Решебник по алгебре и начала математического анализа 11 класс Колягин Задание 917

\[1)\log_{|2x + 1|}x^{2} \geq 2\]

\[2\log_{|2x + 1|}|x| \geq 2\]

\[\log_{|2x + 1|}|x| \geq 1\]

\[Основание\ логарифма:\]

\[|2x + 1| < 1\]

\[- 1 < 2x + 1 < 1\]

\[- 2 < 2x < 0\]

\[- 1 < x < 0.\]

\[- 1 < x < 0:\]

\[|x| \leq |2x + 1|\]

\[(2x + 1)^{2} - x^{2} \geq 0\]

\[(2x + 1 - x)(2x + 1 + x) \geq 0\]

\[(x + 1)(3x + 1) \geq 0\]

\[x \leq - 1;\ \ \ x \geq - \frac{1}{3}.\]

\[x < - 1;\ x > 0:\]

\[|x| \geq |2x + 1|\]

\[(2x + 1)^{2} - x^{2} \leq 0\]

\[(x + 1)(3x + 1) \leq 0\]

\[- 1 \leq x \leq - \frac{1}{3}.\]

\[Область\ определения:\]

\[|2x + 1| > 0\]

\[2x + 1 \neq 0\]

\[2x \neq - 1\]

\[x \neq - \frac{1}{2}.\]

\[Ответ:\ \ x \in \left\lbrack - \frac{1}{3};\ 0 \right).\]

\[2)\log_{x^{2}}|3x + 1| < \frac{1}{2}\]

\[\frac{1}{2}\log_{|x|}|3x + 1| < \frac{1}{2}\]

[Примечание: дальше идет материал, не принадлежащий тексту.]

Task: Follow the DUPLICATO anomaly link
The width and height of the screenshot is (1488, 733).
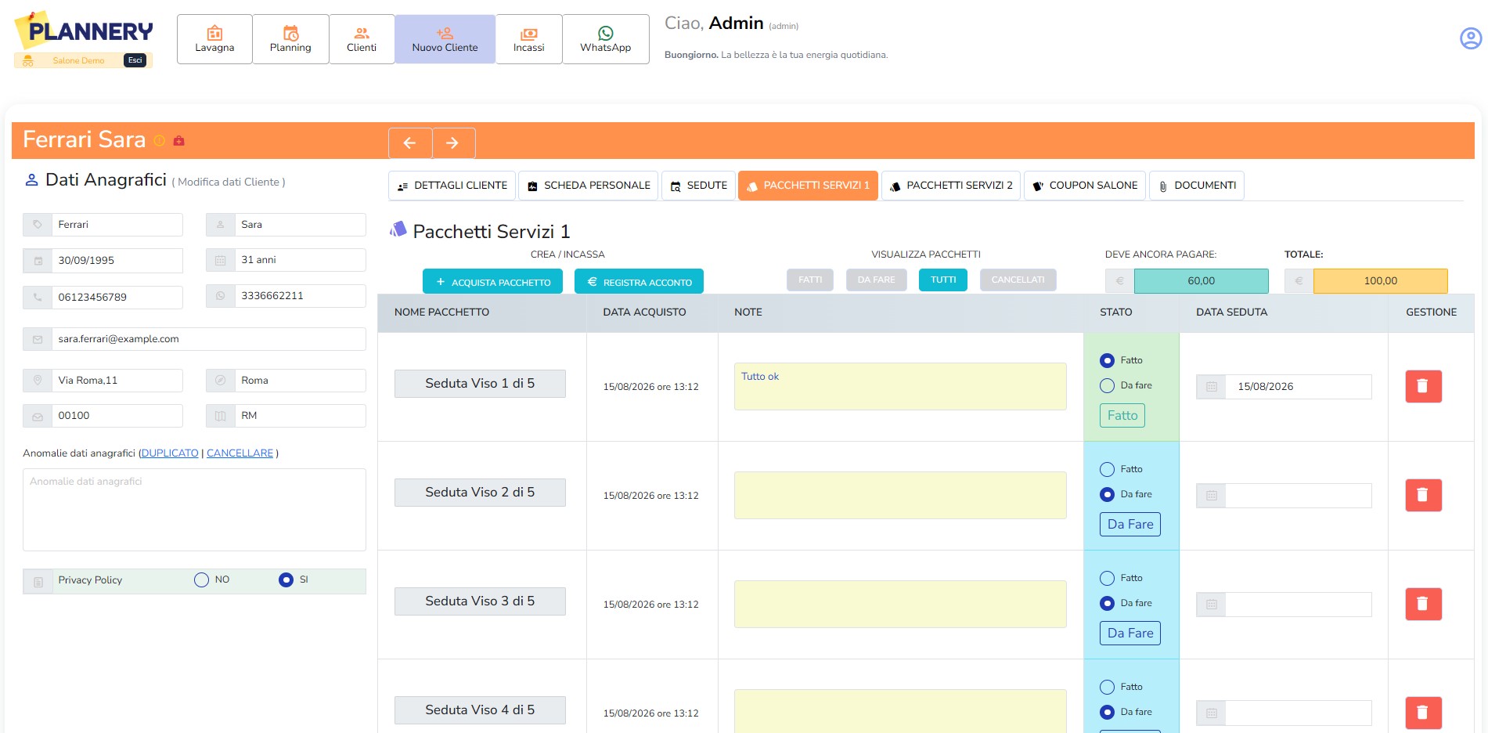Action: [x=170, y=453]
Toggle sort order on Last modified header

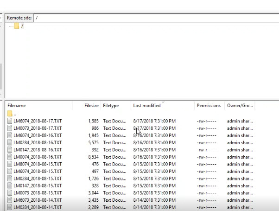pyautogui.click(x=153, y=106)
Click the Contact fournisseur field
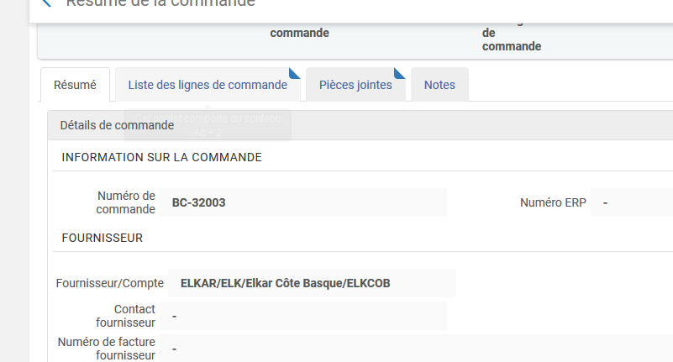 pos(304,316)
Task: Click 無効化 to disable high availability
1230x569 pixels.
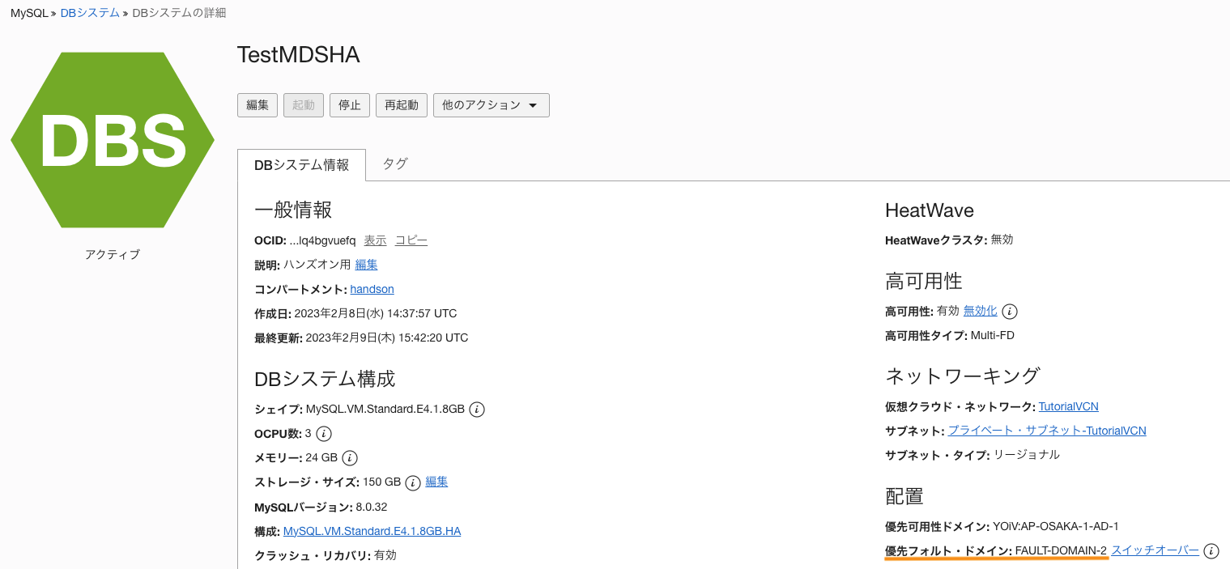Action: pyautogui.click(x=980, y=311)

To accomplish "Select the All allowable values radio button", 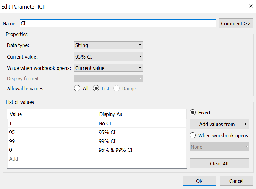I will (77, 89).
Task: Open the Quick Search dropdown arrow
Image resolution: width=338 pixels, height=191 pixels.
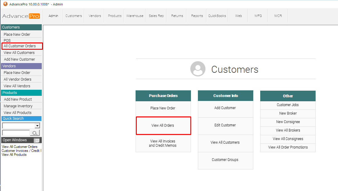Action: coord(37,126)
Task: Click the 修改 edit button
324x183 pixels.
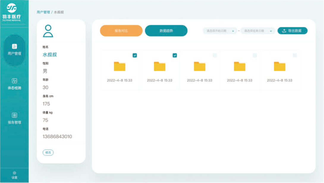Action: (x=48, y=153)
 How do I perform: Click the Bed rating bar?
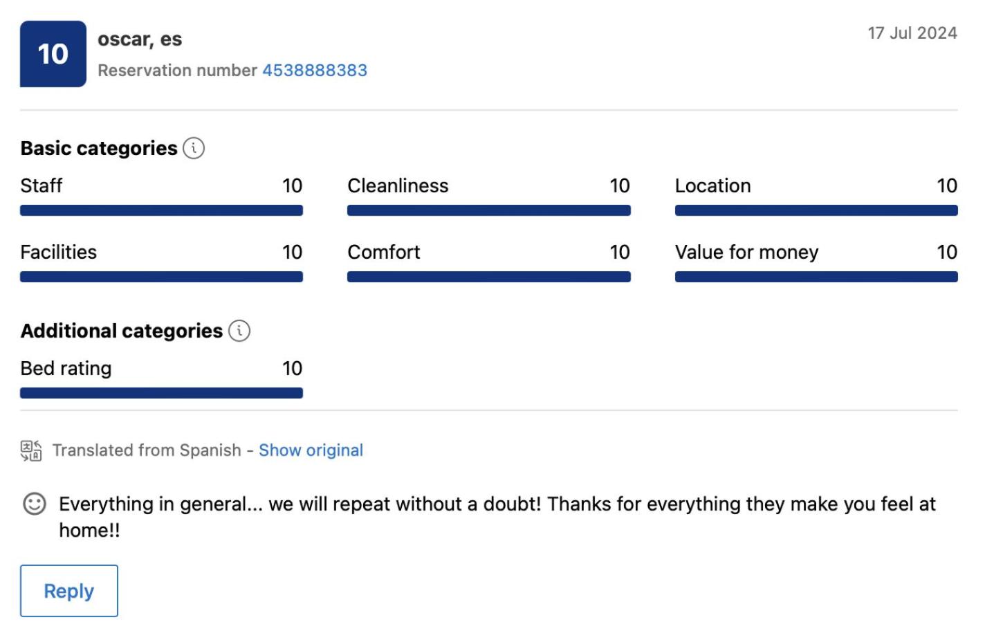tap(161, 393)
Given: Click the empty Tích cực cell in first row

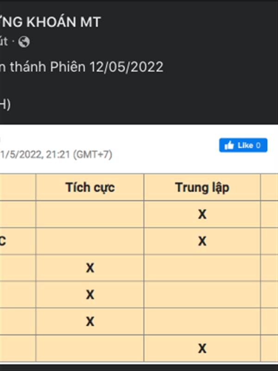Looking at the screenshot, I should (90, 214).
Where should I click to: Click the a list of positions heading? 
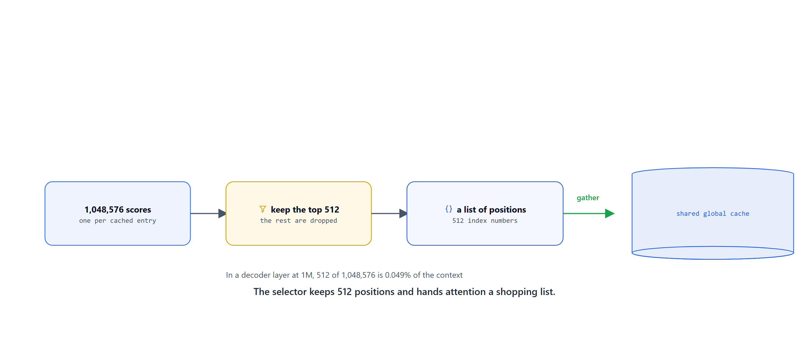[x=491, y=209]
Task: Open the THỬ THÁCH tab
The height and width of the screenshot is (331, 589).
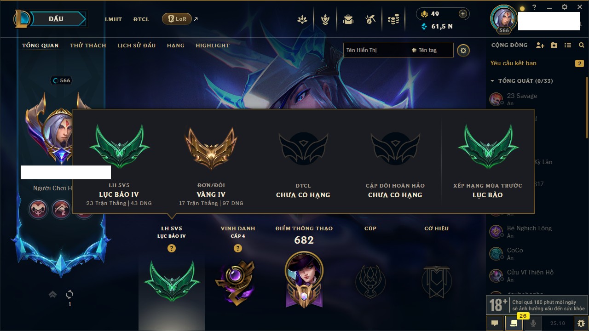Action: [88, 46]
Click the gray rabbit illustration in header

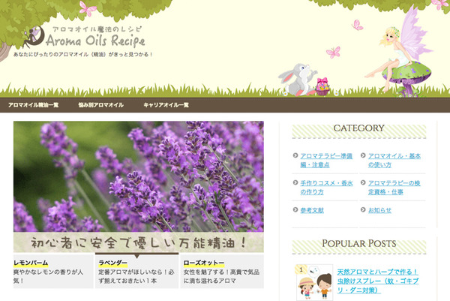click(293, 77)
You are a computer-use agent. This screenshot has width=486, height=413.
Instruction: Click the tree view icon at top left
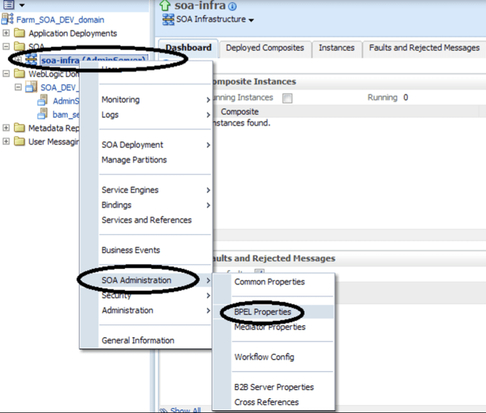(x=9, y=5)
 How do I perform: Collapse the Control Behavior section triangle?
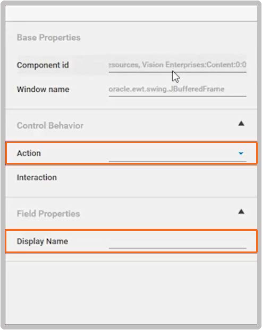coord(241,124)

\[\log_{|x|}|3x + 1| < 1\]

\[|x| < 1:\]

\[|3x + 1| > |x|\]

\[(3x + 1)^{2} - x^{2} > 0\]

\[(3x + 1 - x)(3x + 1 + x) > 0\]

\[(2x + 1)(4x + 1) > 0\]

\[x < - \frac{1}{2};\ \ \ x > - \frac{1}{4}.\]

\[|x| > 1:\]

\[|3x + 1| < |x|\]

\[(3x + 1)^{2} - x^{2} < 0\]

\[(2x + 1)(4x + 1) < 0\]

\[- \frac{1}{2} < x < - \frac{1}{4}.\]

\[Область\ определения:\]

\[|x| \neq 0;\ \ \ x \neq 0.\]

\[Ответ:\ \ \]

\[x \in \left( - 1;\ - \frac{1}{2} \right) \cup \left( - \frac{1}{4};\ 0 \right) \cup (0;\ 1).\]